Fiducia Supplicans
e la «benedizione pastorale»


Articolo Don Jean-Michel Gleize, FSSPX


Pubblicato sul sito francese della Fraternità San Pio X
La Porte Latine

Don Jean-Michel Gleize è professore di apologetica, di ecclesiologia e di dogma nel Seminario San Pio X di Ecône; è il principale autore del mensile Courrier de Rome; ha partecipato alle discussioni dottrinali fra Roma e la Fraternità San Pio X tra il 2009 e il 2011.





«La Chiesa, inoltre, deve rifuggire dall’appoggiare la sua prassi pastorale alla fissità di alcuni schemi dottrinali o disciplinari»

1. Questo passo del numero 25 della recente Dichiarazione Fiducia supplicans non è altro che la ripresa del principio fondamentale già enunciato da Papa Francesco nell’Esortazione postsinodale Amoris laetitia. Questo principio trova la sua giustificazione nel numero 8 della stessa Dichiarazione, che fa riferimento al numero 12 del Nuovo rituale promulgato da Giovanni Paolo II nel 1985; in cui si dice: «Le benedizioni possono essere considerate come uno dei sacramentali più diffusi e in costante evoluzione. Esse infatti portano a cogliere la presenza di Dio in tutti gli avvenimenti della vita e ci ricordano che, anche nell’uso delle cose create, l’essere umano è invitato a cercare Dio, ad amarLo e a servirLo fedelmente».
Le benedizioni sono «in costante evoluzione». Perché? Perché esse hanno lo scopo di «far cogliere» e di «ricordare»… Far cogliere e ricordare: dunque le benedizioni sarebbero solo un linguaggio, dei puri segni che operano né più né meno come una presa di coscienza? Se è così è logico che esse, come ogni linguaggio, si adattino alla mentalità di coloro ai quali vengono rivolte. Poiché l’essenziale, in ogni pastorale è farsi comprendere. Da lì deriva tutto il resto.

2. Innanzi tutto, per benedire basta mettersi all’ascolto delle diverse persone «che vanno spontaneamente a chiedere una benedizione» (numero 21). Questa richiesta esprime da sé il bisogno «della presenza salvifica di Dio nella sua storia» (numero 20). Chiedere una benedizione è riconoscere la Chiesa «come sacramento di salvezza» (ididem), «ammettere che la vita della Chiesa scaturisce dal seno della misericordia di Dio e ci aiuta ad andare avanti, a vivere meglio, a rispondere alla volontà del Signore» (ididem).
In breve, la richiesta esprime delle convinzioni, ma anche? Esprime una volontà di guarigione, una risoluzione efficace? Esprime il desiderio di una conversione?
Il numero 21 si limita ad evocare, da parte di coloro che chiedono la benedizione, «la loro sincera apertura alla trascendenza, la fiducia del loro cuore che non confida solo nelle proprie forze, il loro bisogno di Dio e il loro desiderio di uscire dalle anguste misure di questo mondo chiuso nei sui limiti». E uscire dal peccato? Apparentemente qui non se ne parla. Cosa che non sorprende, dal momento che la benedizione sarebbe un ascolto e come ogni ascolto non deve preoccuparsi delle risoluzioni efficaci. Esse arrivano nel momento della speranza e dell’attesa.

[Dati sulle coordinate delle voci]

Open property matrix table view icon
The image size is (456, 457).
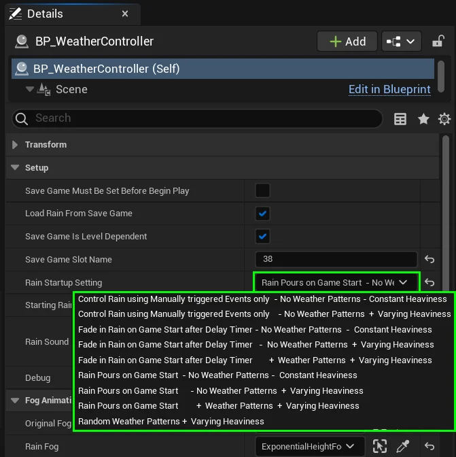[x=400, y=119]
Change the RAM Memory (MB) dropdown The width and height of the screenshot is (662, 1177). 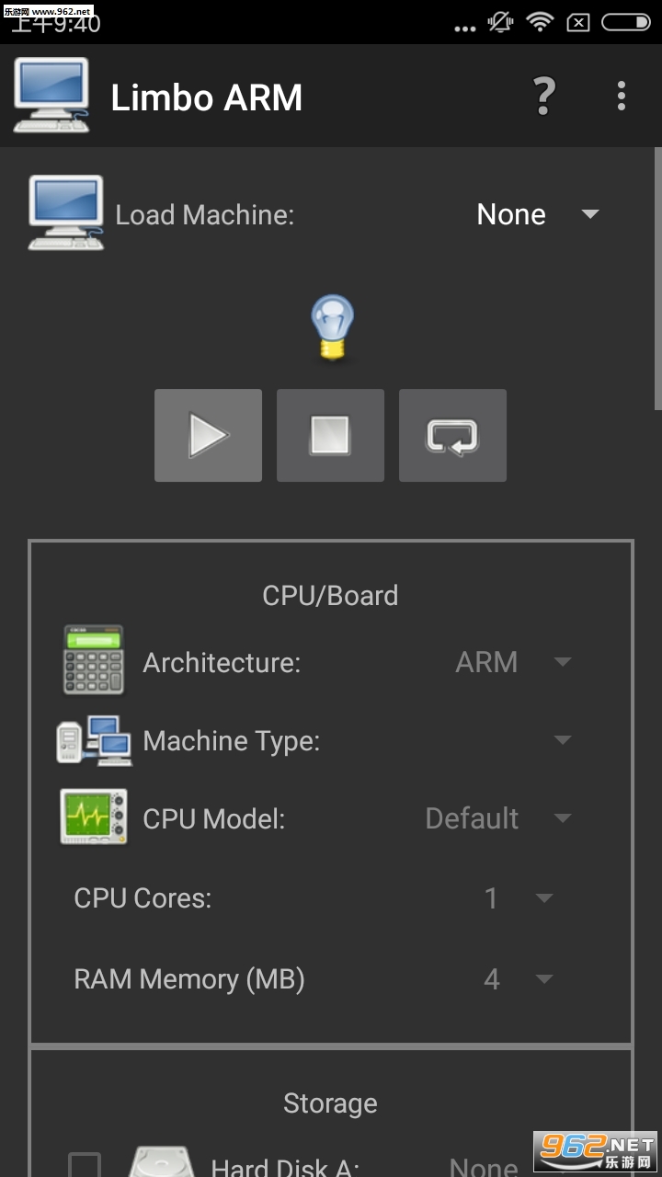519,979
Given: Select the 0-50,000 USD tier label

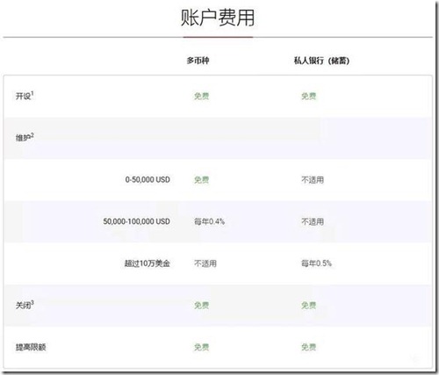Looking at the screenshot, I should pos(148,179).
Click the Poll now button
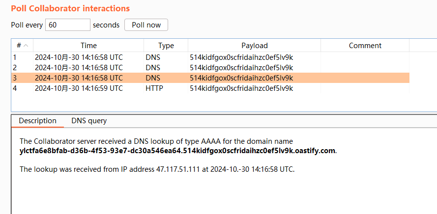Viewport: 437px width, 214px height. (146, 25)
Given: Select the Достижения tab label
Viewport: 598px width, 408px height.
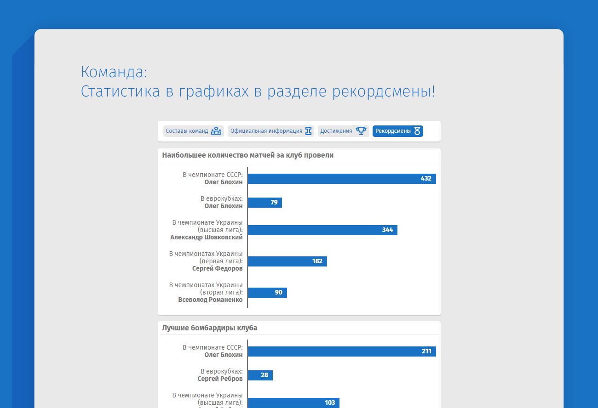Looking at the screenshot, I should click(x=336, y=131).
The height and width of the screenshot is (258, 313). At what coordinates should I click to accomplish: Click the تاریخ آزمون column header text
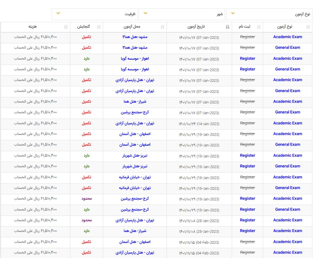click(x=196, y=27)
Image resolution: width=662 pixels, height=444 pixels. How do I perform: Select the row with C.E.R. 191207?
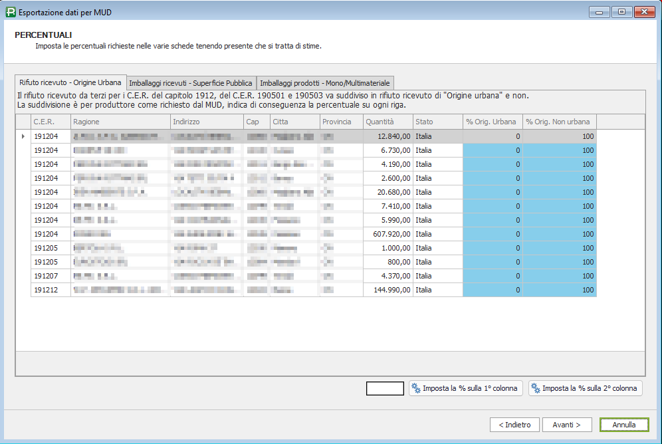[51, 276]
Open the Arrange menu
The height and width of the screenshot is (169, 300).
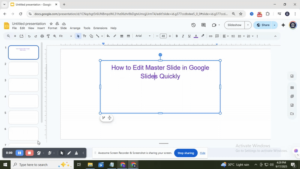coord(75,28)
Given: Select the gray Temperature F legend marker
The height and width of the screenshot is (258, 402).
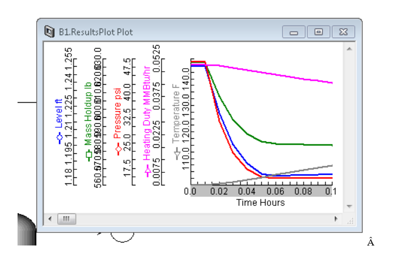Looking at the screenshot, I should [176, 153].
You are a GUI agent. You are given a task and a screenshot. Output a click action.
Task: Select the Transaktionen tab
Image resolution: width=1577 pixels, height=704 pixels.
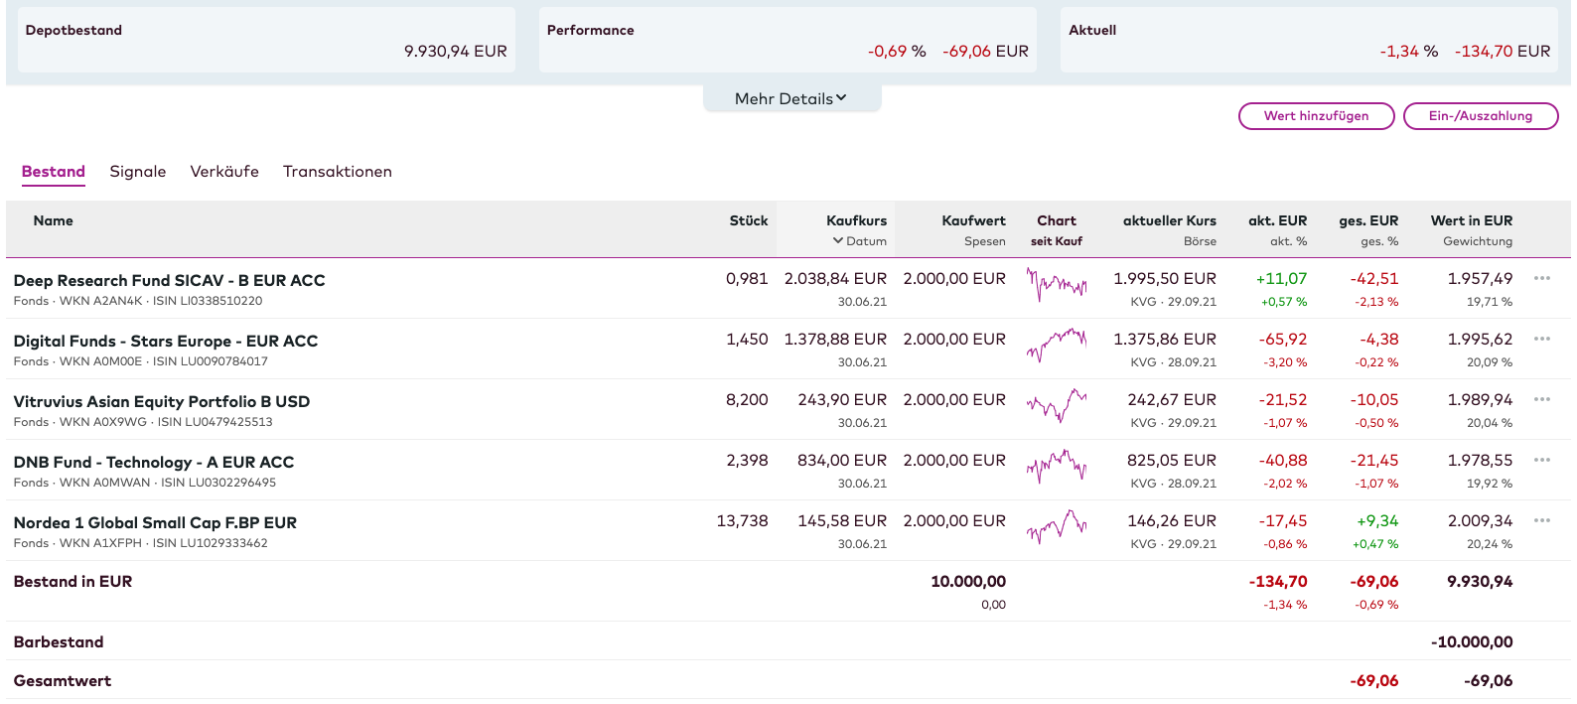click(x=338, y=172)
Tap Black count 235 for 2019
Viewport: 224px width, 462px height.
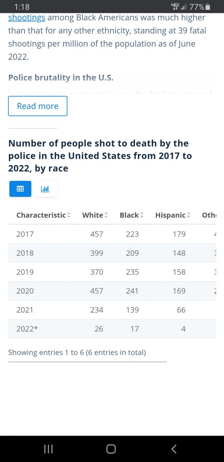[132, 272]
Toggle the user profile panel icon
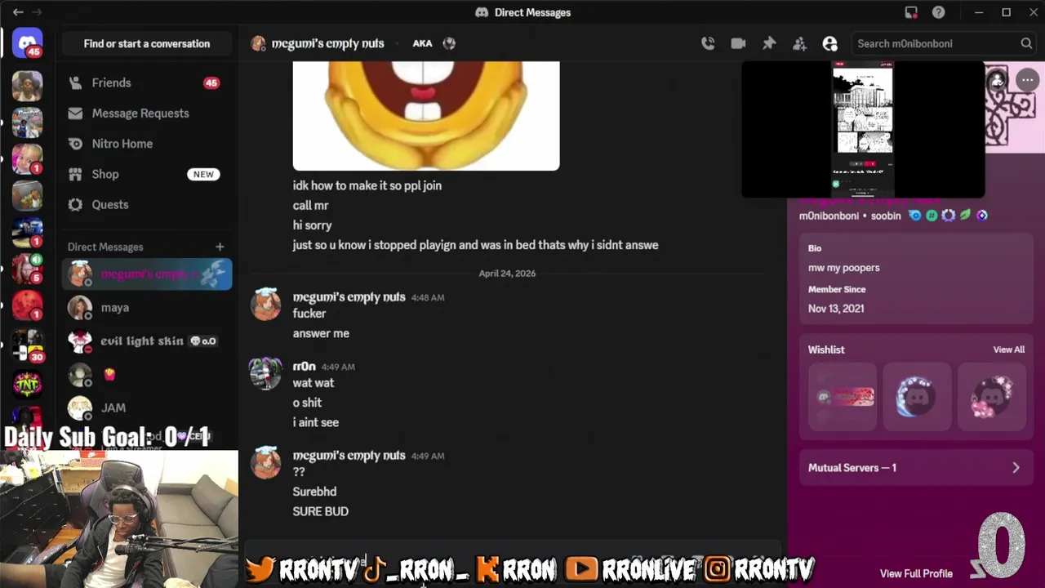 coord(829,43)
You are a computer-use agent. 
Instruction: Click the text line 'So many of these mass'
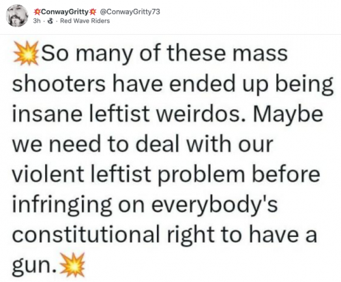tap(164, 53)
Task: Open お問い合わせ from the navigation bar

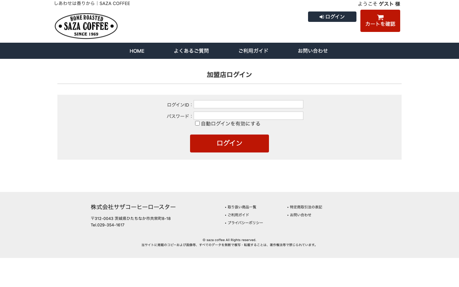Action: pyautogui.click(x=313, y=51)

▸ **RICHIESTA SCRITTA**
Trascrivi fedelmente la parte dell'articolo su Fiducia supplicans che si apre con le parole contenenti «2. Innanzi tutto, per» e si chiude con «di una conversione?».

▸ **RISPOSTA SCRITTA**
2. Innanzi tutto, per benedire basta mettersi all’ascolto delle diverse persone «che vanno spontaneamente a chiedere una benedizione» (numero 21). Questa richiesta esprime da sé il bisogno «della presenza salvifica di Dio nella sua storia» (numero 20). Chiedere una benedizione è riconoscere la Chiesa «come sacramento di salvezza» (ididem), «ammettere che la vita della Chiesa scaturisce dal seno della misericordia di Dio e ci aiuta ad andare avanti, a vivere meglio, a rispondere alla volontà del Signore» (ididem).
In breve, la richiesta esprime delle convinzioni, ma anche? Esprime una volontà di guarigione, una risoluzione efficace? Esprime il desiderio di una conversione?